52
カフェテリアの奥、窓際の席に案内された。子どもたちと博士から離れた4人がけのテーブル。私はそのうちのひとつに腰を下ろし、正面には安室さんとコナンくんが座っている。
「ええ〜っ、歩美たちも一緒がいいのに!」
「だめだよ。ちょっと話があるんだ」
そう言って頬をふくらませる歩美ちゃんに、コナンくんが小さく手を振ってたしなめる。
歩美ちゃんは不満そうにうつむいたが、光彦くんと元太くんがそれぞれ彼女の手を引いてカフェの奥へ連れていく。「じゃあまたなー!」という元太くんの声が遠ざかっていくのを聞きながら、私は拳を膝の上でぎゅっと握ったまま、目を伏せていた。

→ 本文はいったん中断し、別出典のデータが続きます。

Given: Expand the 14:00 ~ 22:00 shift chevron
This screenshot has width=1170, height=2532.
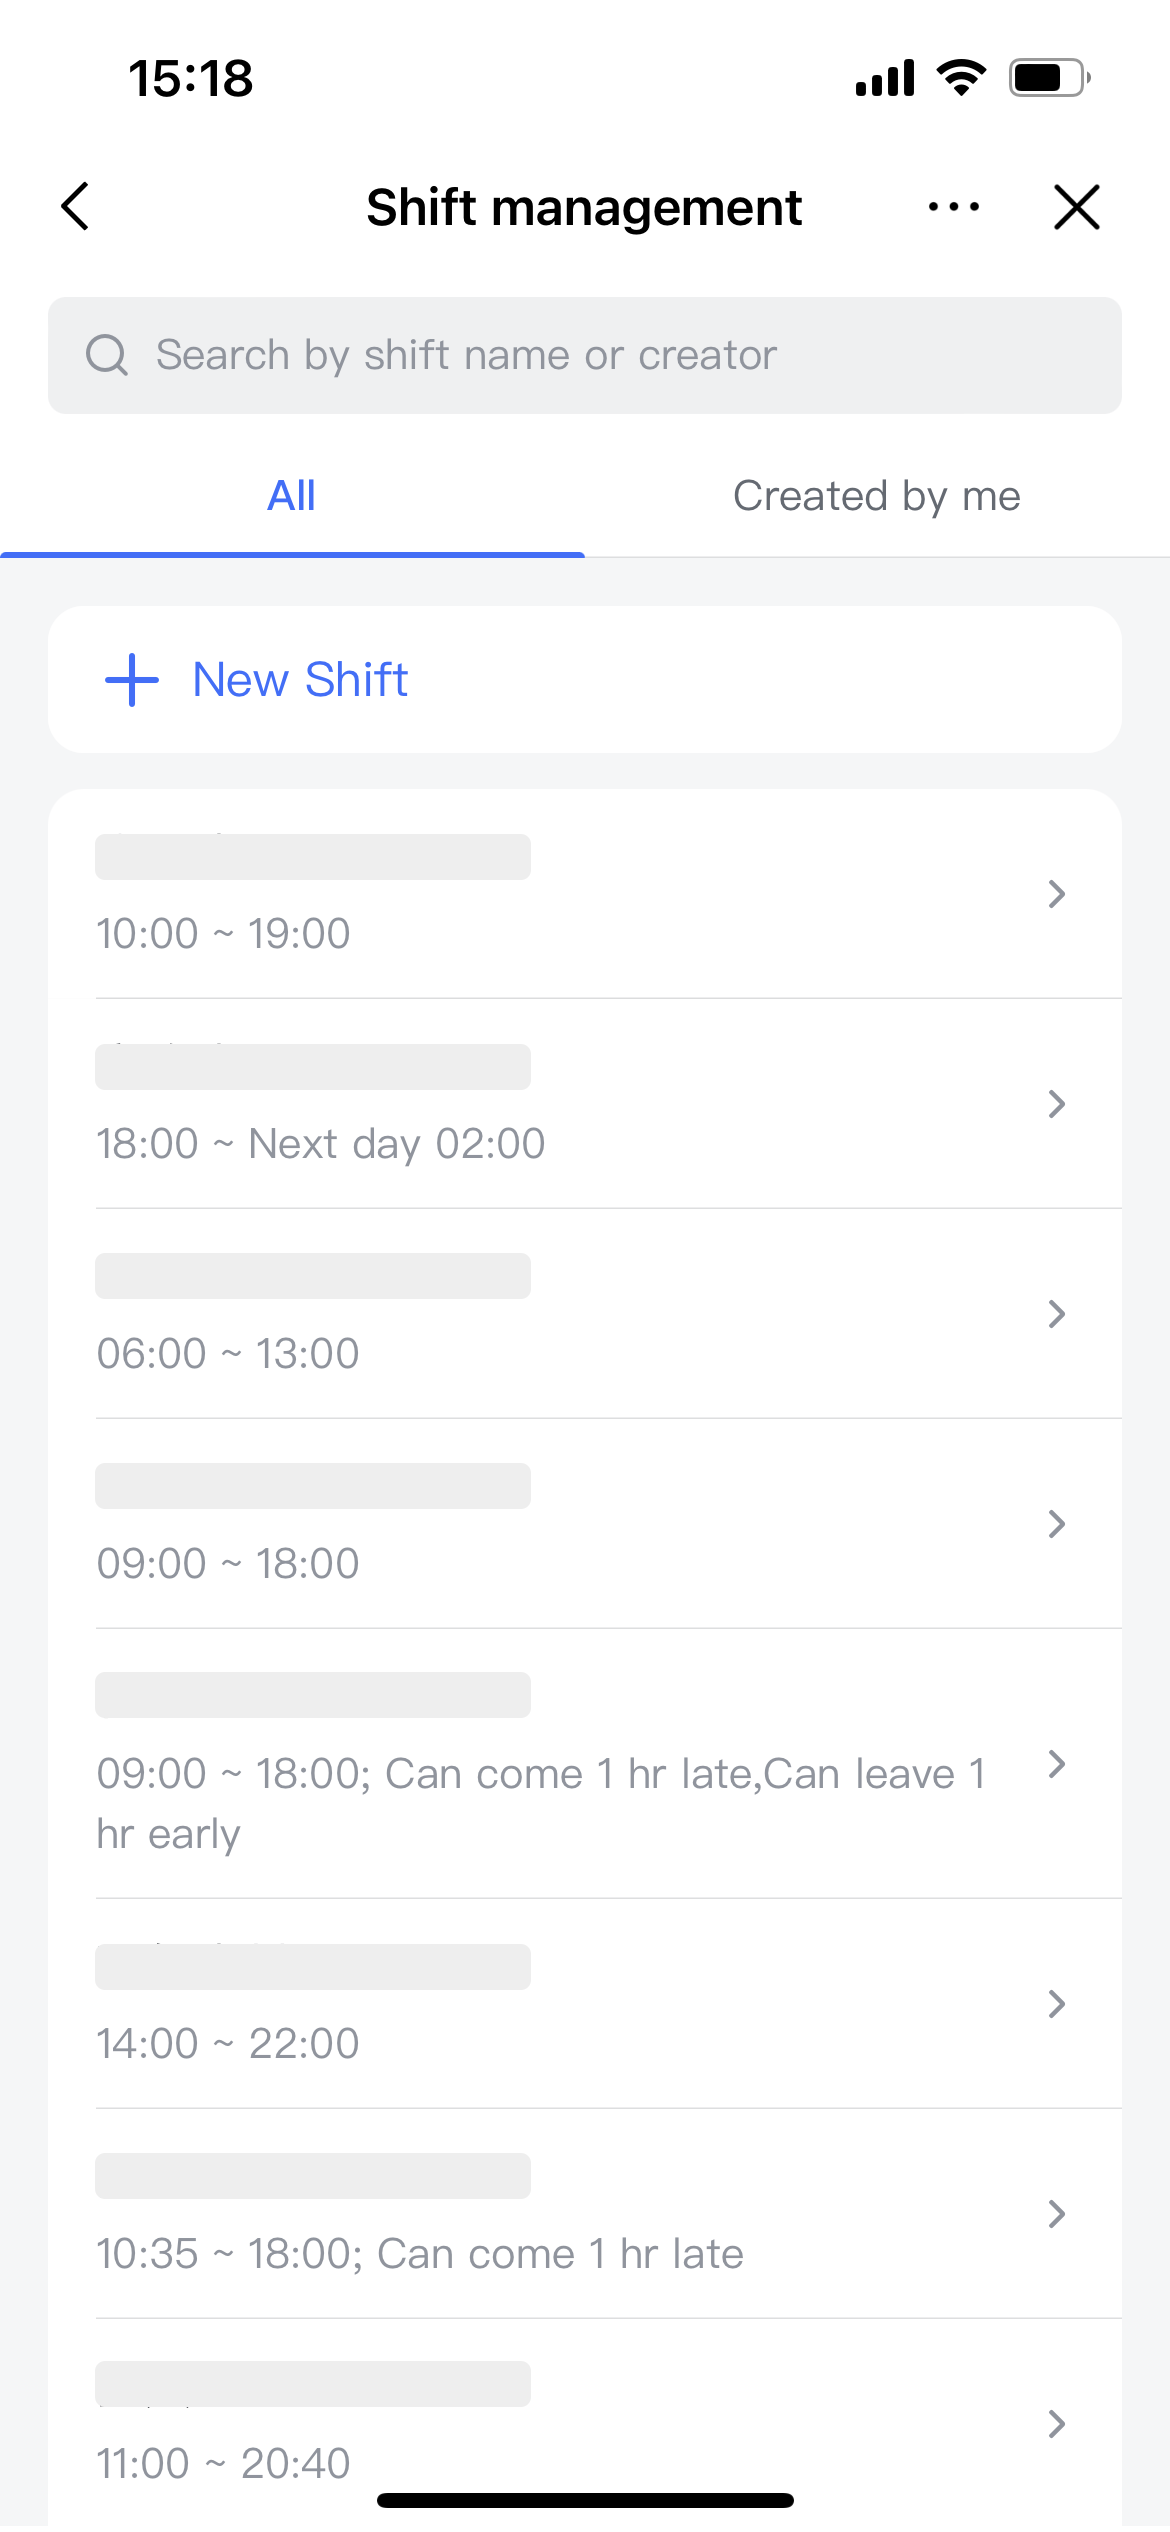Looking at the screenshot, I should pos(1056,2004).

静寂が落ちたテーブルの上、冷めかけた水のグラスが、蛍光灯の反射を受けて鈍く光っている。私は、ふたりの視線を感じながら、ただ黙っていた。これじゃあまるで、取り調べをされるみたいだ。
「お姉さん、名前は?」
ふいにコナンくんが問いかけてきた。声はやさしいけれど、その言葉の奥に、探るような静けさがある。
「……宮間りか」
ぽつりと、できる限り自然に答えたつもりだった。だが、すぐさま追い討ちがかかる。
「本当の名前は?」
コナンくんの声が、今度はほんの少しだけ低くなっていた。本当も何も、これが本名なのに。けれど、彼の言葉の意図がわからないわけではない。嘘を見抜く眼。きっと、さっきから私の言葉のすべてを疑っているのだろう。
「…宮間…りか…」
もう一度、はっきりとそう口にする。目を合わせることはできなかった。ふてぶてしく聞こえたかもしれない。ただ、これ以上触れてほしくないという無言の意思表示。けれど、それすらもこのふたりには通じないのは分かっていた。
「どこに住んでるの?」
「……ここから、すごく遠いところ」
コナンくんが重ねるように訊いた。
けれど、そう答えるしかなかった。ここに私の家はないし、どうせ嘘をついてもすぐに見抜かれる。絞り出したその答えに、ふたりの間に流れる空気が変わる。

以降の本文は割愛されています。